Las manchas en las sotanas son muy oscuras. Durante décadas la cúpula de la Iglesia Católica ha sido cómplice de la pederastia, colaboradora necesaria de delincuentes reincidentes a los que ha arropado debajo de sus faldas, como si la ley de los hombres no estuviese por encima de la ley de dios. La ONU ha cuestionado en un durísimo informe al Vaticano por este encubrimiento sistemático y la respuesta que ha dado la Iglesia ha sido criticar a las Naciones Unidas por “interferir” en el ejercicio de la libertad religiosa. Como si ambas cuestiones tuviesen alguna relación.

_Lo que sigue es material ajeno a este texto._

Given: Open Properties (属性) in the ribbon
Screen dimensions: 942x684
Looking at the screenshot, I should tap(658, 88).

El Vaticano también ha sido criticado por Estados Unidos y otros países como uno de los lugares donde el dinero más negro se blanquea con impunidad, casi un paraíso fiscal. Su banca ha servido para los más turbios negocios y uno de sus dirigentes –conocido con el apodo de 'monseñor 500', por su afición a esos billetes morados tan milagrosos de ver– ha sido recientemente detenido mientras transportaban millones de euros en efectivo desde Suiza hasta Roma. A diferencia de la lucha contra la pederastia –donde el efecto Bergoglio aún está por demostrar–, en la lucha contra la corrupción económica el nuevo Papa sí ha dado pasos valientes, dejando claro que no va a tolerar esos abusos.

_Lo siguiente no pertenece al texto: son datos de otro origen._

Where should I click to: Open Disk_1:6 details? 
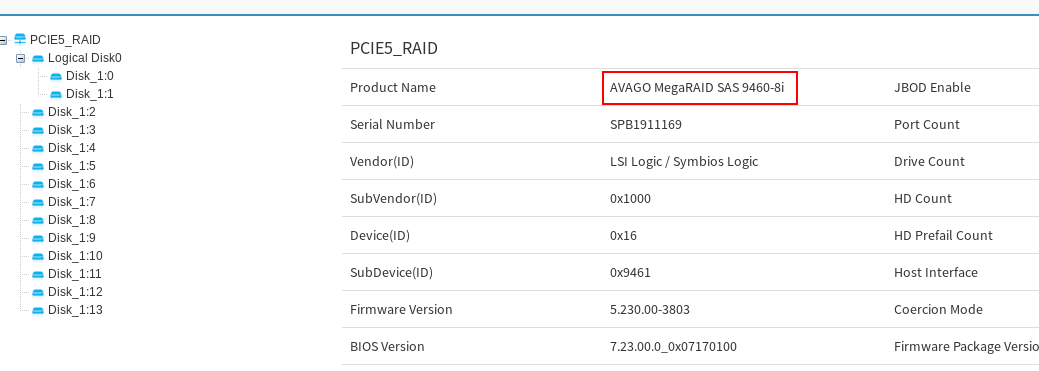point(72,184)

Los escándalos financieros, la pederastia, las filtraciones del Vaticanleaks y su debilidad frente a los “cuervos” de la curia están detrás de la salida de Joseph Ratzinger y también de la llegada de Jorge Mario Bergoglio, un Papa que con su simple nombramiento rompió un montón de tabús. Es el primero no europeo. El primero jesuita. El primero en 598 años que ha llegado al trono de San Pedro por la renuncia y no la muerte de su antecesor. La debilidad de la Iglesia es, en cierto modo, la fuente del poder de Bergoglio; es la fuerza que le permite abordar unos cambios que durante décadas el Vaticano no quiso abordar.

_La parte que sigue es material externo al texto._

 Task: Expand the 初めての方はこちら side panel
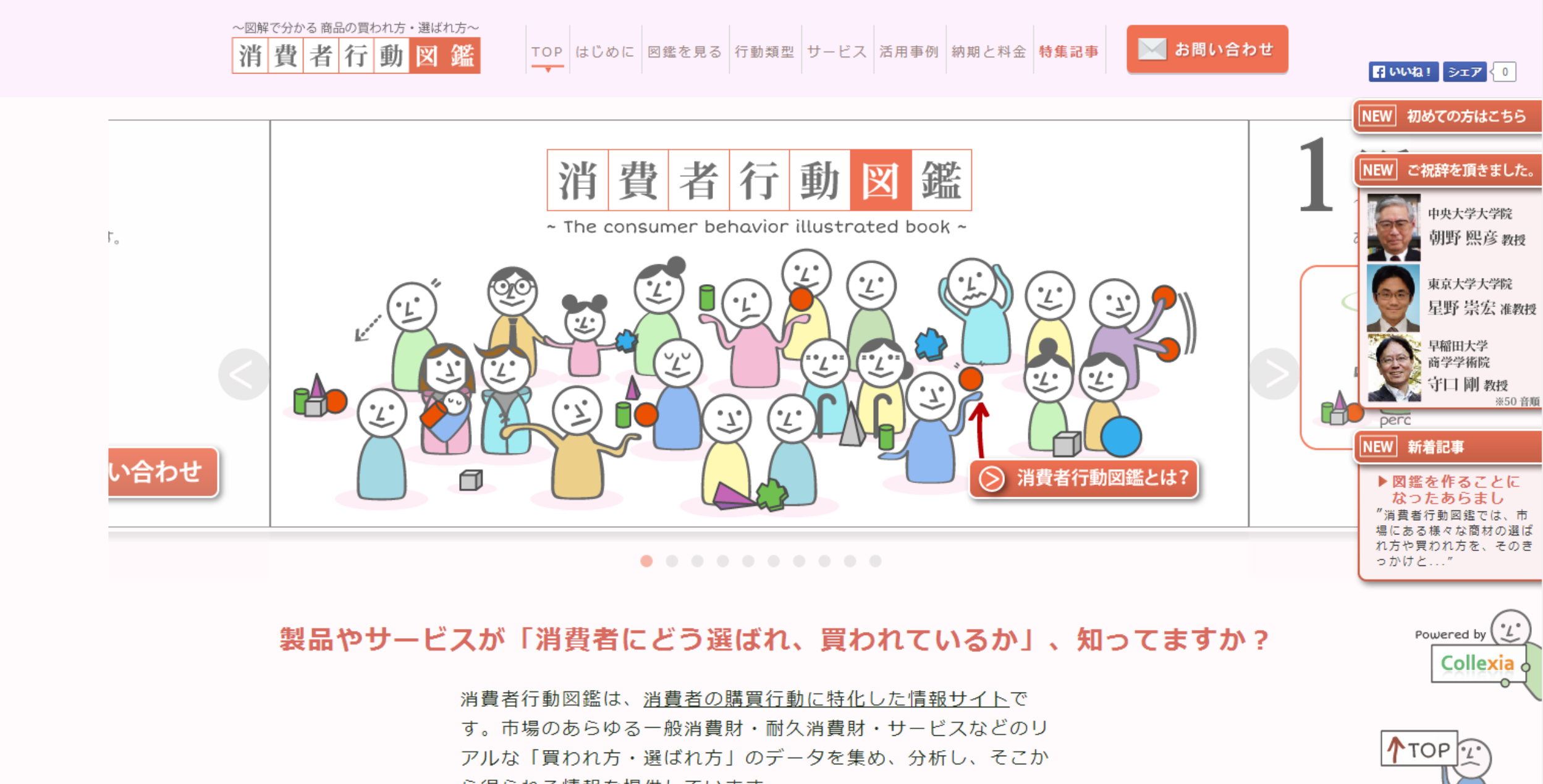[1447, 116]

El cristianismo no es en su esencia menos machista, menos homófobo o menos intolerante que las demás religiones. Todas nacen en unos siglos de ignorancia donde la mujer estaba sometida, la violencia era parte de la supervivencia y la tolerancia o la libertad de pensamiento eran valores casi inexistentes. Es ingenuo pensar que unas instituciones –sea la Iglesia Católica o el Islam– nacidas sobre cimientos tan antiguos, y levantadas sobre la premisa de poseer la verdad absoluta sobre el universo puedan moverse a la misma velocidad a la que lo hace hoy la ciencia o la sociedad; más aún cuando, durante gran parte de su historia, ha sido el monopolio del poder y la violencia, más que la autoridad moral, el método con el que han impuesto sus principios a la sociedad. No es algo tan lejano. Hace apenas cuatro décadas, España era en la práctica una teocracia no muy distinta del actual Irán, un régimen de curas y militares donde el dictador que se paseaba bajo palio había llegado al poder tras un golpe de Estado bendecido como cruzada

Hoy España es un país donde tres de cada cuatro ciudadanos se define como católico, pero el 64% de ellos ni va a misa ni sigue los preceptos morales de la religión. Como escribe Julio Embid, es curioso el concepto de “católico no practicante”. ¿Alguien llamaría “vegetarianos no practicantes” a aquellos extraños vegetarianos que comen carne? Cuando se profundiza en los datos, el tópico de España como país católico queda en cuestión. La encuesta más fiable, la declaración de la renta, da un dato muy distinto: solo un tercio de los contribuyentes se declara seguidor de la Iglesia en la intimidad de sus impuestos. España no es católica, pero sí lo son, y mucho, las élites que hoy gobiernan el país, y que pretenden eliminar derechos como el aborto contra el criterio de la mayoría de la sociedad. Por eso hay algunas reformas fundamentales en las que no cabe confiar en Bergoglio, por muy optimistas que queramos ser. Es esa separación de la Iglesia y el Estado pendiente en España que algún Gobierno, algún día, tendrá que atreverse a afrontar.